The political and economic dysfunction known as the “oil curse” is a complex, structural phenomenon, caused largely by poor management or investment of oil revenues by the governments of oil-producing countries. Because this syndrome is taking an increasing toll on oil operations, the oil industry has a strong economic incentive to take affirmative steps, collectively, to mitigate it. And the industry is uniquely positioned to do so.
Instability Hurts the Oil Industry, Its Shareholders, and Other Stakeholders
- The capital cost of developing petroleum projects has increased 300 percent since 2003, according to industry analysts. Waste, inefficiency, and delays associated with operations in unstable environments are major drivers of these increasing costs.
- These higher costs are, in the end, largely passed on to the host country governments, but they also result in lower profits accruing to the project or oil company shareholders.
- The oil industry’s business plans tend not to accurately reflect these aggregated costs, nor to recognize the upsides possible if oil curse symptoms—Dutch Disease, acute corruption, and insecurity—were better mitigated.
- The largest private oil companies, which are increasingly competing with national oil companies and non-oil companies, face the most restrictions on their operations.
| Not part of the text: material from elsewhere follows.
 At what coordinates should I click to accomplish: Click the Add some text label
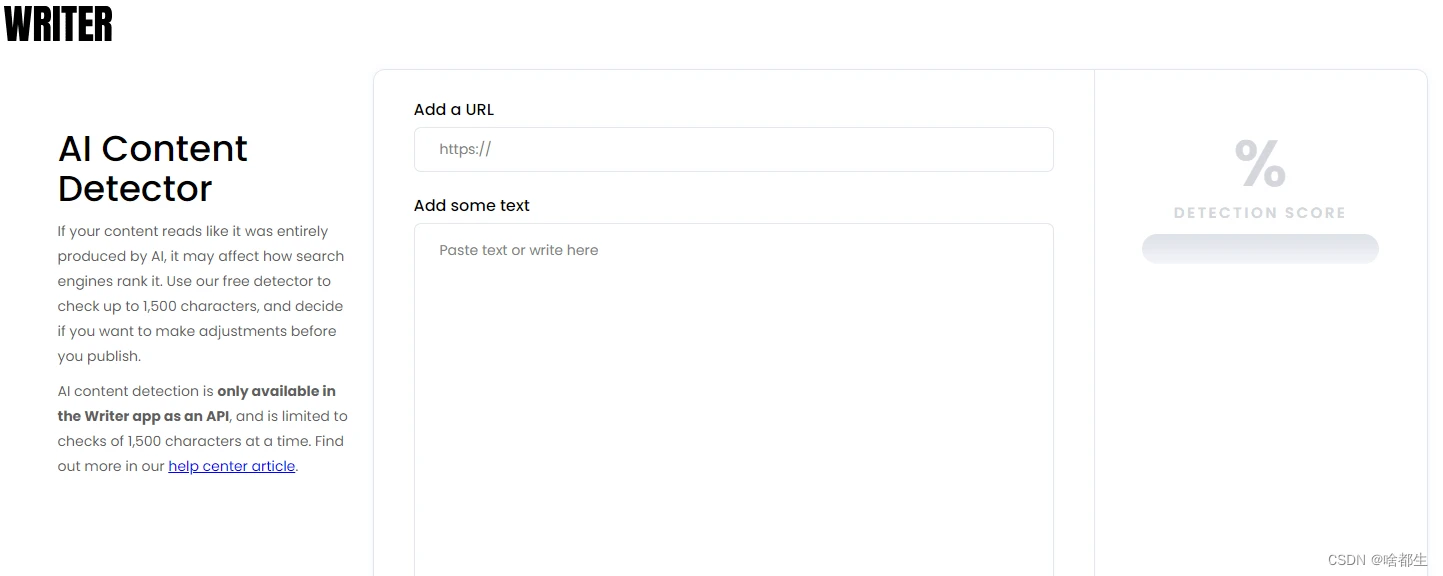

As a result, the “majors” have an added incentive to persuade the industry to adopt practices that promote stability, in order to level the playing field and prevent a race to the bottom that could further fuel conflict.
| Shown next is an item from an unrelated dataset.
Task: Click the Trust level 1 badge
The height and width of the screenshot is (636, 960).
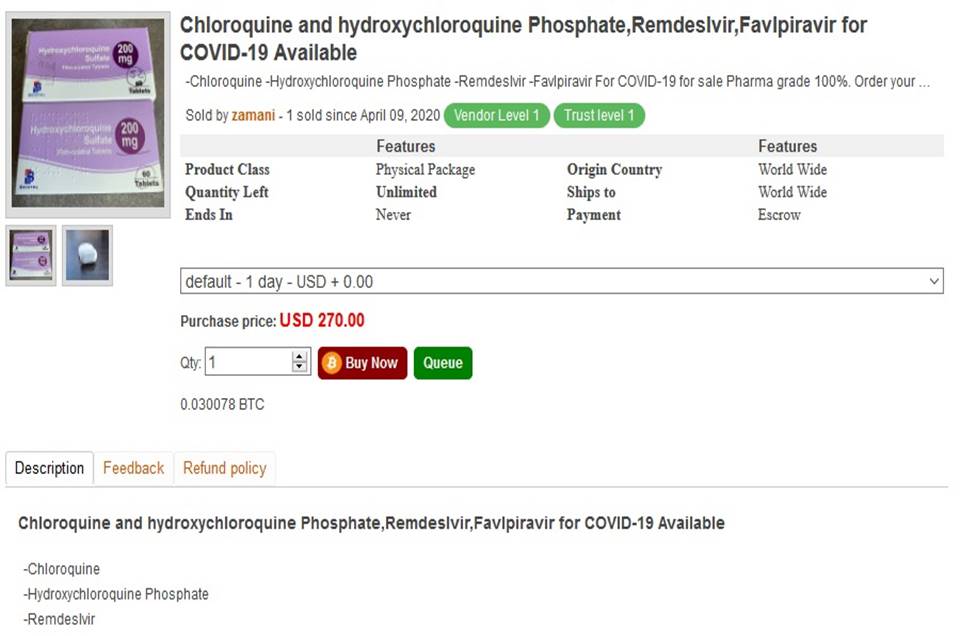Action: (x=599, y=116)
How the Oil Industry Might Reduce Costs and Help Mitigate the Oil Curse
Establish a voluntary group of companies to draft recommendations aimed at addressing oil curse syndromes. This joint effort could include improvements to the industry’s approach to risk analysis to better assess oil curse problems and a standardized methodology to account for costs resulting from instability.
Maximize corporate social responsibility outlays. Companies can share the most effective methods, promote diversified economic development and good resource governance, and spend funds collectively to increase their impact.
Work more intensively with host governments to improve the management of oil proceeds. The industry can offer collective advice on opportunities for enhanced socioeconomic development and optimized use of oil revenues.
Expand anticorruption measures. Companies could, for example, consider minimum standards expected of a host government before they will bid on new concessions. They could also advocate with Western governments to develop tougher corruption and environmental standards that all oil companies must meet to compete for contracts in producing countries.